C. Response to the Commission on Lesbian, Gay, Bisexual, and Transgendered Equity

The Commission has called on the President and Provost to advocate for development of LGBT courses and curricula beyond the College of Arts & Sciences. We concur, and the Provost commits to doing so both through the Council of Deans and in one-on-one engagements with the deans of the colleges and schools.

The Commission also expressed concerns about the presence and salience of diversity in the Campus Facilities Master Plan. These concerns were represented in the master planning process by Commission chair Annie Stevens and were addressed in the version of the Master Plan approved by the Board of Trustees last year. We pledge continuing, effective attention to diversity issues not only with respect to campus master planning but also at subsidiary levels of facilities design and space allocation, including facilities that support the needs of transgendered members of the community. We have asked Vice President Gower to charge the Office of Capital Planning and Development with primary responsibility for carrying out this charge.

The Commission has recommended that the American Red Cross not be permitted to conduct its blood drives in the Dudley H. Davis Center.
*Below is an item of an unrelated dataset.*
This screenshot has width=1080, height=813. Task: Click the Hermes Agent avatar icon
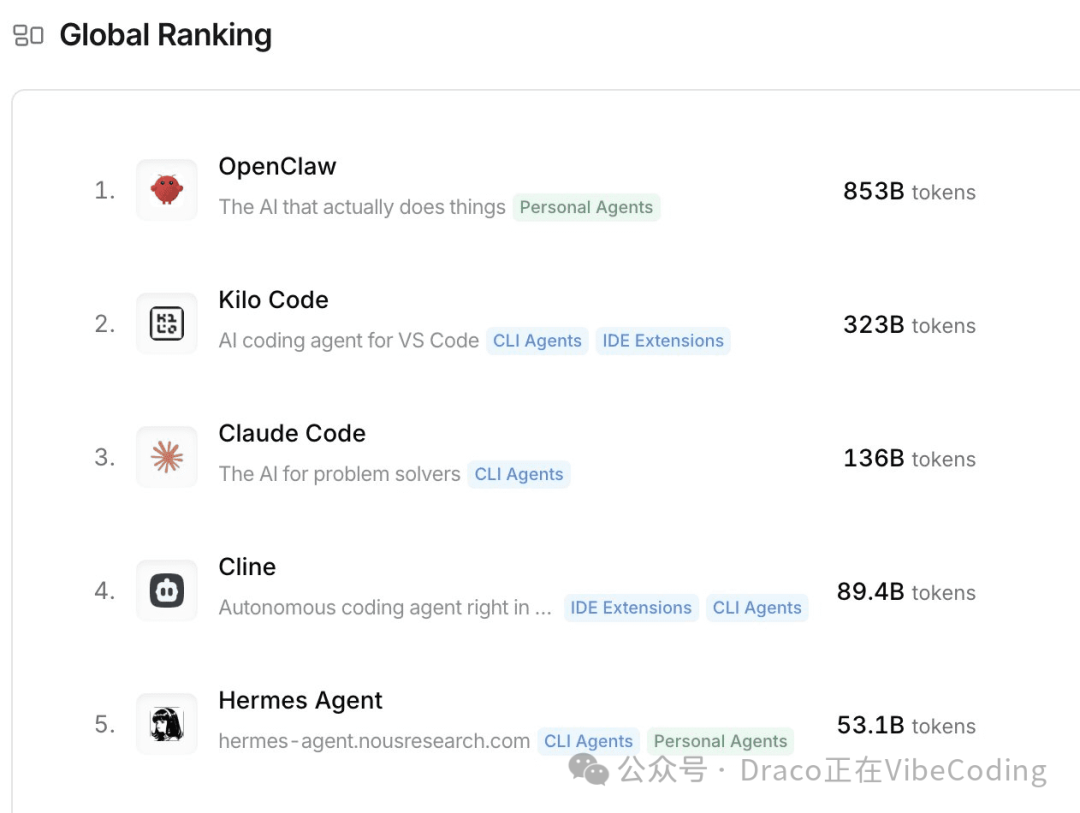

We note with appreciation that the Red Cross has recently joined other organizations and scientific authorities in petitioning the federal government to change FDA protocols that categorically exclude gay men from contributing blood. We share the view of those petitioners (and of the Commission) that the protocols should be changed. Unfortunately, the administration in Washington has to date done no more than take the matter under advisement for further study. We expect blood drives on our campus to continue to be conducted solely in the Waterman Building and the Patrick Gymnasium.


D. Response to the Commission on Inclusion and Diversity

While this important Commission made no new recommendations in the past year (other than through its concurrence in the joint recommendations discussed above), we have continued to work on developing a response to an earlier recommendation on the provision of English language training for employees who are new Americans. A full proposal has been developed by Human Resource Services (HR), and I have asked HR to bring that proposal to the Commission for discussion. It provides for University support and facilitation for employee participation in a wide range of available English for Speakers of Other Languages (ESOL) learning experiences as well as expansion of existing UVM programs and referrals to community-based programs.
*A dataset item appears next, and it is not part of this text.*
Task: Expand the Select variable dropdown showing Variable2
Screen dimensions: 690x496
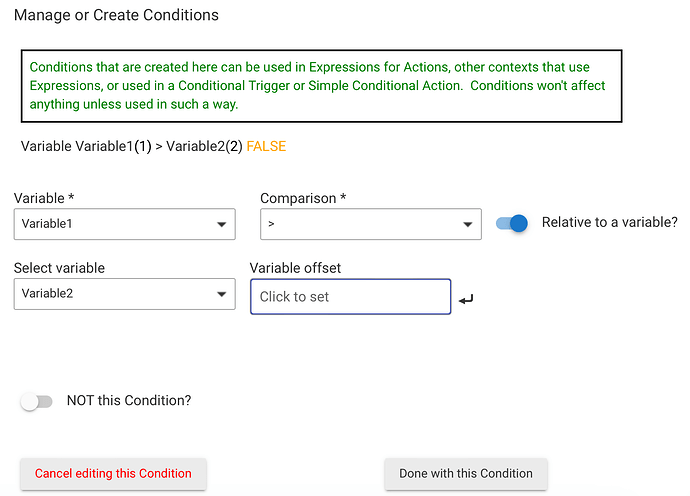Action: [124, 294]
For the past year, the PCSW has been co-chaired by LuAnn Rolley, Director of the Women’s Center, and by Robyn Warhol, Professor of English and Director of the Humanities Center; the PCRD has been chaired by Clare Ginger, Associate Professor in the Rubenstein School and chair of the Natural Resource Planning Program; the PCLGBTE has been chaired by Annie Stevens, Assistant Vice President for Student and Campus Life; and the PCDI has been chaired by David Nestor, Dean of Students and Associate Vice President for Student and Campus Life. We, and the entire campus, are most grateful to these individuals for leadership of UVM’s important diversity commissions and to all of the commissioners for their ongoing work in pursuit of academic excellence and diversity at the University of Vermont. For the complete membership and additional information about each of these presidential commissions, please follow the left-hand sidebar links at http://www.uvm.edu/president/?Page=commissions/presidentialcommissions.html&SM=submenu5.html

With respect to the initiatives, measures, and positions outlined in this memo, we welcome responses and suggestions from the entire campus community.